4. Exact match to S. aureus strains: NCTC9944, MRSA107, TOHH628, V605, V521, Gv88, TW20.
5. Exact match to S. aureus strains: V605, V521, TW20.
6. (Chimera) Exact match to many S. aureus strains (~50).
7. (Chimera) Exact match to S. aureus strain: CMRSA-3.
rrndb lists S. aureus as having 5 or 6 copies of the 16S gene almost always: https://rrndb.umms.med.umich.edu/
## Reference check against TW20
Now consider the TW20 genome from ["Genome Sequence of a Recently Emerged, Highly Transmissible, Multi-Antibiotic- and Antiseptic-Resistant Variant of Methicillin-Resistant Staphylococcus aureus, Sequence Type 239 (TW)"](http://jb.asm.org/content/192/3/888.full).
>The sequence and annotation of the TW20 genome have been deposited in the EMBL database under the accession numbers FN433596, FN433597, and FN433598."
> Staphylococcus aureus subsp. aureus TW20, taxid:663951, accession:FN433596.1
> Plasmid (large): FN433597.1; Plasmid (small): FN433598.1
In a BLAST against TW20 (accession FN433596.1) 1/3/4/5 are exact matches. sq2 has 1 mismatch.
No 16S hits to the plasmids. TW20 is listed as having 5 copies of the 16S rRNA gene: https://rrndb.umms.med.umich.edu/genomes/GCF_000027045.1
In summary, these sequences look like they come from TW20, or a very close relative (w/ one rrn gene changed).
## Reference check against M1
In the Genome Announcement of S. aureus M1, https://doi.org/10.1128/genomeA.00336-13:
> The [M1] genome data have been deposited in GenBank with accession number HF937103 for the chromosome and HF937104 for the plasmid."
In a BLAST againt M1 (accession HF937103) 1 is an exact match, none of the others are.

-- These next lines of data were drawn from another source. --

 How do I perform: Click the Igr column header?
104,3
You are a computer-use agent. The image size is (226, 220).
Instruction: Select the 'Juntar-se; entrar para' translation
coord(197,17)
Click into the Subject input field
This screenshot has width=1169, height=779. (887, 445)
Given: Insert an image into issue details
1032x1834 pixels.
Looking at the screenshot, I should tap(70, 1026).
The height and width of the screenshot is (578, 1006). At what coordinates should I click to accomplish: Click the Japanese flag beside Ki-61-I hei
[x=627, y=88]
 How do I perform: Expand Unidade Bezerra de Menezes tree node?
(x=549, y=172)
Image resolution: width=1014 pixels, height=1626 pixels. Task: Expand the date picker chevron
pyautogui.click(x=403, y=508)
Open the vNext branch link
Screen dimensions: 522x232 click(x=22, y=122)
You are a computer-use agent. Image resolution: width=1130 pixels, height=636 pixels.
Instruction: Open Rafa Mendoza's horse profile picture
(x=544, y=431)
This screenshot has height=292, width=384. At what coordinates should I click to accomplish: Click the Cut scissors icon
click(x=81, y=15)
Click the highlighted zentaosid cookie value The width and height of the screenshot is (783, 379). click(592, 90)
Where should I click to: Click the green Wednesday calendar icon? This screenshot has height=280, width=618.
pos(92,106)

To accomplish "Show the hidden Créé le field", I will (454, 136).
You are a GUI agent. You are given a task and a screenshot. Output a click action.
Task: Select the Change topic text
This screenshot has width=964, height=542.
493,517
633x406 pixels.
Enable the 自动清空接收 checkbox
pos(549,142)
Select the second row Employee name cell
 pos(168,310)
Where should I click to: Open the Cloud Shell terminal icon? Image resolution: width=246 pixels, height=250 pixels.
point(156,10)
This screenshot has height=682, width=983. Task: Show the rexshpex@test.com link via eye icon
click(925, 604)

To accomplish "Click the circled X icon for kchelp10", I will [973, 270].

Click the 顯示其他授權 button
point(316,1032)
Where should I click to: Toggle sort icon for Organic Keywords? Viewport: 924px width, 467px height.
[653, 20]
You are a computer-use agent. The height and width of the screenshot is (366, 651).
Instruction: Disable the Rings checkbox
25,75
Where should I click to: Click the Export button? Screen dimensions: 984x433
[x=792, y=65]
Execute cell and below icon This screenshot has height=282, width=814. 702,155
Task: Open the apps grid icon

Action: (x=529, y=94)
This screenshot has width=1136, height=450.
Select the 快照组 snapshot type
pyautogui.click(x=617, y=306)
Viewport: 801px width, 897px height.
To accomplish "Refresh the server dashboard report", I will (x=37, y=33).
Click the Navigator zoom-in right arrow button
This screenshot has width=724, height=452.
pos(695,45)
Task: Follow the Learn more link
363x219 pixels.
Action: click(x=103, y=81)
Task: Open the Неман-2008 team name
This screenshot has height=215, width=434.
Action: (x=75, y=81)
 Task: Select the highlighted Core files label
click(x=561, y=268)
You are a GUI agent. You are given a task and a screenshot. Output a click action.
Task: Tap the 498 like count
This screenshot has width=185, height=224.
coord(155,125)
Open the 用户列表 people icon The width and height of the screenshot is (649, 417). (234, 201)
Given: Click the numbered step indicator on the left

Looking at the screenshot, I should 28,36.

Also, only one rrn gene is found in the reference.
## Plot mismatch positions
Let us consider what we think are the true sequences, and plot their mismatches against sq1 (i.e. the M1 reference gene) and see if we can recapitulate Fig 2C.
Collect the mismatches between each sequence and the most abundant sequence.
```{r}
sq <- dd$sequence[2:5]
ref <- dd$sequence[[1]]
get_subs <- function(query, ref) {
al <- nwalign(query, ref)
subs <- dada2:::strdiff(al[[1]], al[[2]])
colnames(subs) <- c("pos", "sub", "ref")
subs$abund <- dd$denoised[query]
subs
}
subdf <- do.call(rbind, lapply(sq, get_subs, ref=ref))
```
Plot a version of Figure 2C based on the intra-ASV mismatches.
```{r}
tot.nt <- sum(nchar(dd$sequence) * dd$clustering$abundance)
ggplot(data=subdf, aes(x=pos, y=abund/tot.nt)) + geom_point(color="blue", shape="square", size=2) +
scale_y_log10(limits=c(0.00001,1), breaks=4^c(-7, -6, -5, -4, -3, -2, -1, 0),
labels=c("0.000061", "0.000244", "0.000977", "0.003906", "0.015625", "0.0625", "0.25", "1")) +
scale_x_continuous(limits=c(0, 1500), breaks=c(0, 300, 600, 900, 1200, 1500)) +
theme(panel.grid=element_blank(), panel.background=element_rect(fill="black")) +
ylab("Sequence error rate") + xlab("Base pair position in 16S gene")
```
Yep, that's the same plot (modulo the edge effect sub peak at ~1500, and the deletions). The non-random substitution hotspots at certain positions are just due to the incomplete reference genome with just 1 rrn operon.